Meidengedoe op de middelbare school

Meidengedoe op de middelbare school

Deze week heb ik een paar meiden van 14-15 jaar in mijn praktijk gehad, allemaal rond het thema vriendinnen maken in een nieuwe groep. “Wat doe jij hier?” kreeg een meisje van 14 te horen, toen ze in haar nieuwe klas naast een ander meisje durfde te gaan zitten. Dat was duidelijk niet de bedoeling. De plek was al gereserveerd voor iemand die er nog niet was. En hoe goed de bedoelingen misschien ook waren, het kwam er wel erg rot uit. Dit is echt wel een voorbeeld van meidengedoe dat in elke klas wel speelt.

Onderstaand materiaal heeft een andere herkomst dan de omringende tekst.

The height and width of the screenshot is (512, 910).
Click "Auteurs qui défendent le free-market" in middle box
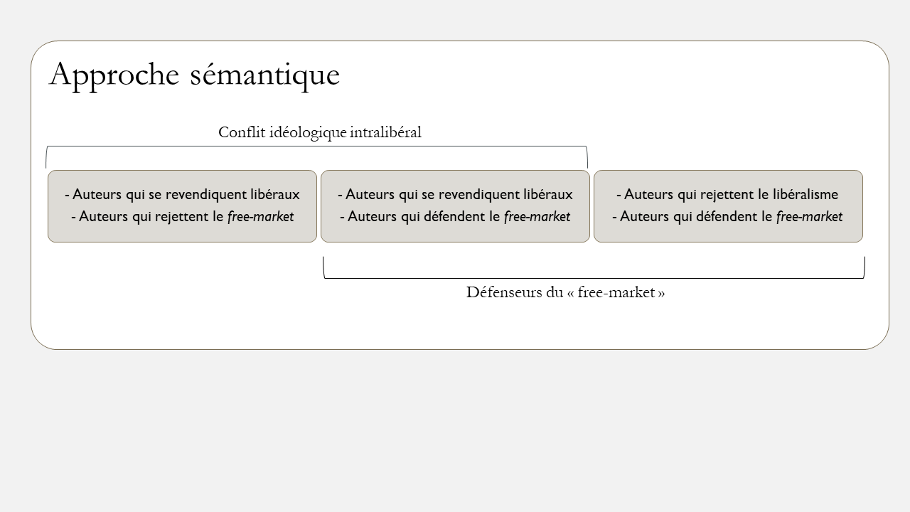pyautogui.click(x=455, y=216)
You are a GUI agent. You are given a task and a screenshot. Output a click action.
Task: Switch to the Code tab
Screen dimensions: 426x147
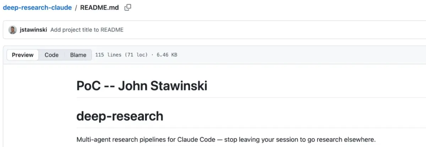(51, 55)
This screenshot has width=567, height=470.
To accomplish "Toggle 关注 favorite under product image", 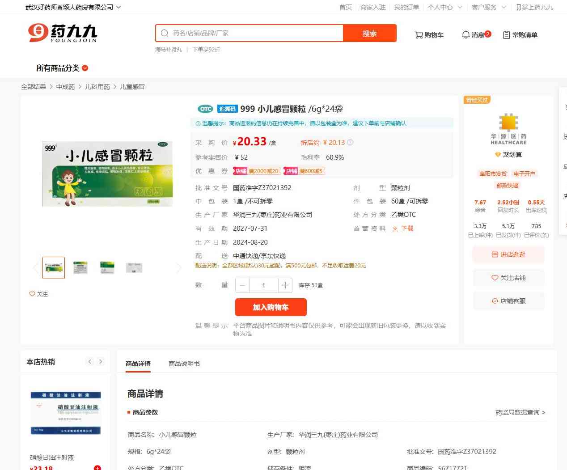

Ik dacht terug aan onze dochter, toen de nieuwe klassenindeling bekend was: er ontstond een druk verkeer tussen alle vriendinnen wie naast wie zou zitten bij welk vak. Als alles dan rond en geregeld is, dan voelt die eerste week van het nieuwe schooljaar een stuk veiliger. Naast iemand zitten blijkt echt een ‘ding’ te zijn. Uiteindelijk komt al dat gedoe ook maar voort uit onzekerheid. Maar hoe moet dat dan met dat nieuwe meisje in de klas, als alles al vooraf bekokstoofd is? Wat als jouw kind dat nieuwe meisje is?

Meidengedoe

Meidengedoe is iets dat meestal in groep 6 of 7 begint: bij welk groepje hoor je, bij welk groepje wil je horen, bij welk groepje mag je horen. BFF’s die je vandaag de rug toe keren en morgen weer vriendinnen willen zijn. Ga er maar aan staan als opgroeiend meisje. Kinderen hebben vaak feilloos door hoe de hiërarchie in de klas is: wie zijn de stoere meiden, de stoere jongens, wie hangen er wat meer bij. Ik spreek ook wel kinderen die juist nergens bij willen horen, niet bij zo’n groep in elk geval. Maar ook díe kinderen waarderen het wel als de rest ‘normaal’ tegen ze doet. Geen gefluister achter je rug om, of buitensluiten bij opdrachten die je met een groepje moet doen.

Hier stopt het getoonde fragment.